> _INSTRUCTIONS TO FOLLOW_
Copy every one of the records below without any change, keeping each line as it stands.
***** STORED ROWS
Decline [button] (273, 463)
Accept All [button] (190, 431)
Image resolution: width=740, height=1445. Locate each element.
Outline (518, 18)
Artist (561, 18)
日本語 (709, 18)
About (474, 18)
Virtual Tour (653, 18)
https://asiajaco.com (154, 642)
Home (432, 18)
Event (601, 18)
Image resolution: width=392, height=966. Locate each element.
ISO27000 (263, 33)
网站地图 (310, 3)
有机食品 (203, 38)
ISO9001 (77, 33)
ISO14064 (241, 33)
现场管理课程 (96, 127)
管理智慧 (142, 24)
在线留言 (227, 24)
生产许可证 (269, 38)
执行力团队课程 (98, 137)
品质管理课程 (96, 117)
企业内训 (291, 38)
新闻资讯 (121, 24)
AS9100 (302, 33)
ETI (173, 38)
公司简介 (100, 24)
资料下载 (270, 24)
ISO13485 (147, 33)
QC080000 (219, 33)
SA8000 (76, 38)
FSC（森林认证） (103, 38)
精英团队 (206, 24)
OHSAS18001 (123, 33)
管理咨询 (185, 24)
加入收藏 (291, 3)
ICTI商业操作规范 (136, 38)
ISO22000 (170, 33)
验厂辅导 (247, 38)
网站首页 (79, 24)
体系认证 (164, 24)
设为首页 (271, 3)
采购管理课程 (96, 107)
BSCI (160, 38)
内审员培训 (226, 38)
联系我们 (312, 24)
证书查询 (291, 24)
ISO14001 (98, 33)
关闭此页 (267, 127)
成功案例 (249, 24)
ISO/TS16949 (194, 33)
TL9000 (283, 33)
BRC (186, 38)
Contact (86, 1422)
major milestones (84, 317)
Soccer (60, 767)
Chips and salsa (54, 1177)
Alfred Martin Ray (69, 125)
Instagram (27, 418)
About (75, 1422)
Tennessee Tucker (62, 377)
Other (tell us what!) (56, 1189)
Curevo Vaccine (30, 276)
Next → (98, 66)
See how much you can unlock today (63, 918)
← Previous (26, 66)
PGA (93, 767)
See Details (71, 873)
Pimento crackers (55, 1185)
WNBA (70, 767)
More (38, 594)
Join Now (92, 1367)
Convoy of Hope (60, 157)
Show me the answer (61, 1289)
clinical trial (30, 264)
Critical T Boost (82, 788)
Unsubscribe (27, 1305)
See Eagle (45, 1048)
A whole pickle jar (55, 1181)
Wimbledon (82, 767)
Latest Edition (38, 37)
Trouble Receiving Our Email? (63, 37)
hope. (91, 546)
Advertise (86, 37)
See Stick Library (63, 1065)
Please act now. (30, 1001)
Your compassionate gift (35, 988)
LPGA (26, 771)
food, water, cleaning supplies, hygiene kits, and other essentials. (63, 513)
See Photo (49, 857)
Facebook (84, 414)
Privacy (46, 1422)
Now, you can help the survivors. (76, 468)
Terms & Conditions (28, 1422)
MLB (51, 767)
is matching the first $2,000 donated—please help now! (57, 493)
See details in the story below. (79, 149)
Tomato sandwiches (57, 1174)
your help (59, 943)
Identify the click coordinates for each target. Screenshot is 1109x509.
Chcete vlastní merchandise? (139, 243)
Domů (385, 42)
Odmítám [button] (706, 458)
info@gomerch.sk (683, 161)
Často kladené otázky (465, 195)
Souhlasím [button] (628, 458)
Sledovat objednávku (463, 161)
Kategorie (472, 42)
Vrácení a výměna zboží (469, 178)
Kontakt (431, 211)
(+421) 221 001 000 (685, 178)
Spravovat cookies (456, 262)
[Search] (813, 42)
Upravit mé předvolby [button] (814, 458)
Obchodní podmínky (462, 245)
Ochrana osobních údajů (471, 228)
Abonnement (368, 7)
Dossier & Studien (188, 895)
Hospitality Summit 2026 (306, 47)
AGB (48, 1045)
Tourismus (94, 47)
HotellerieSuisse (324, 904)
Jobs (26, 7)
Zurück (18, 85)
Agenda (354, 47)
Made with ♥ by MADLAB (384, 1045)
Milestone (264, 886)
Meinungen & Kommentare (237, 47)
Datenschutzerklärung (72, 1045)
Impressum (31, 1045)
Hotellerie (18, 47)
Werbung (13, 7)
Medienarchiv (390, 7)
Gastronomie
**********
> _EXERCISE OUTPUT_
Decline [button] (273, 463)
Accept All [button] (190, 431)
Image resolution: width=740, height=1445. Locate each element.
Outline (518, 18)
Artist (561, 18)
日本語 (709, 18)
About (474, 18)
Virtual Tour (653, 18)
https://asiajaco.com (154, 642)
Home (432, 18)
Event (601, 18)
Image resolution: width=392, height=966. Locate each element.
ISO27000 (263, 33)
网站地图 (310, 3)
有机食品 (203, 38)
ISO9001 (77, 33)
ISO14064 (241, 33)
现场管理课程 (96, 127)
管理智慧 (142, 24)
在线留言 (227, 24)
生产许可证 (269, 38)
执行力团队课程 (98, 137)
品质管理课程 (96, 117)
企业内训 (291, 38)
新闻资讯 (121, 24)
AS9100 (302, 33)
ETI (173, 38)
公司简介 (100, 24)
资料下载 (270, 24)
ISO13485 (147, 33)
QC080000 (219, 33)
SA8000 (76, 38)
FSC（森林认证） (103, 38)
精英团队 (206, 24)
OHSAS18001 (123, 33)
管理咨询 (185, 24)
加入收藏 (291, 3)
ICTI商业操作规范 (136, 38)
ISO22000 (170, 33)
验厂辅导 (247, 38)
网站首页 (79, 24)
体系认证 (164, 24)
设为首页 (271, 3)
采购管理课程 (96, 107)
BSCI (160, 38)
内审员培训 (226, 38)
联系我们 (312, 24)
证书查询 (291, 24)
ISO14001 (98, 33)
关闭此页 (267, 127)
成功案例 (249, 24)
ISO/TS16949 (194, 33)
TL9000 (283, 33)
BRC (186, 38)
Contact (86, 1422)
major milestones (84, 317)
Soccer (60, 767)
Chips and salsa (54, 1177)
Alfred Martin Ray (69, 125)
Instagram (27, 418)
About (75, 1422)
Tennessee Tucker (62, 377)
Other (tell us what!) (56, 1189)
Curevo Vaccine (30, 276)
Next → (98, 66)
See how much you can unlock today (63, 918)
← Previous (26, 66)
PGA (93, 767)
See Details (71, 873)
Pimento crackers (55, 1185)
WNBA (70, 767)
More (38, 594)
Join Now (92, 1367)
Convoy of Hope (60, 157)
Show me the answer (61, 1289)
clinical trial (30, 264)
Critical T Boost (82, 788)
Unsubscribe (27, 1305)
See Eagle (45, 1048)
A whole pickle jar (55, 1181)
Wimbledon (82, 767)
Latest Edition (38, 37)
Trouble Receiving Our Email? (63, 37)
hope. (91, 546)
Advertise (86, 37)
See Stick Library (63, 1065)
Please act now. (30, 1001)
Your compassionate gift (35, 988)
LPGA (26, 771)
food, water, cleaning supplies, hygiene kits, and other essentials. (63, 513)
See Photo (49, 857)
Facebook (84, 414)
Privacy (46, 1422)
Now, you can help the survivors. (76, 468)
Terms & Conditions (28, 1422)
MLB (51, 767)
is matching the first $2,000 donated—please help now! (57, 493)
See details in the story below. (79, 149)
Tomato sandwiches (57, 1174)
your help (59, 943)
Identify the click coordinates for each target. Screenshot is 1109x509.
Chcete vlastní merchandise? (139, 243)
Domů (385, 42)
Odmítám [button] (706, 458)
info@gomerch.sk (683, 161)
Často kladené otázky (465, 195)
Souhlasím [button] (628, 458)
Sledovat objednávku (463, 161)
Kategorie (472, 42)
Vrácení a výměna zboží (469, 178)
Kontakt (431, 211)
(+421) 221 001 000 (685, 178)
Spravovat cookies (456, 262)
[Search] (813, 42)
Upravit mé předvolby [button] (814, 458)
Obchodní podmínky (462, 245)
Ochrana osobních údajů (471, 228)
Abonnement (368, 7)
Dossier & Studien (188, 895)
Hospitality Summit 2026 (306, 47)
AGB (48, 1045)
Tourismus (94, 47)
HotellerieSuisse (324, 904)
Jobs (26, 7)
Zurück (18, 85)
Agenda (354, 47)
Made with ♥ by MADLAB (384, 1045)
Milestone (264, 886)
Meinungen & Kommentare (237, 47)
Datenschutzerklärung (72, 1045)
Impressum (31, 1045)
Hotellerie (18, 47)
Werbung (13, 7)
Medienarchiv (390, 7)
Gastronomie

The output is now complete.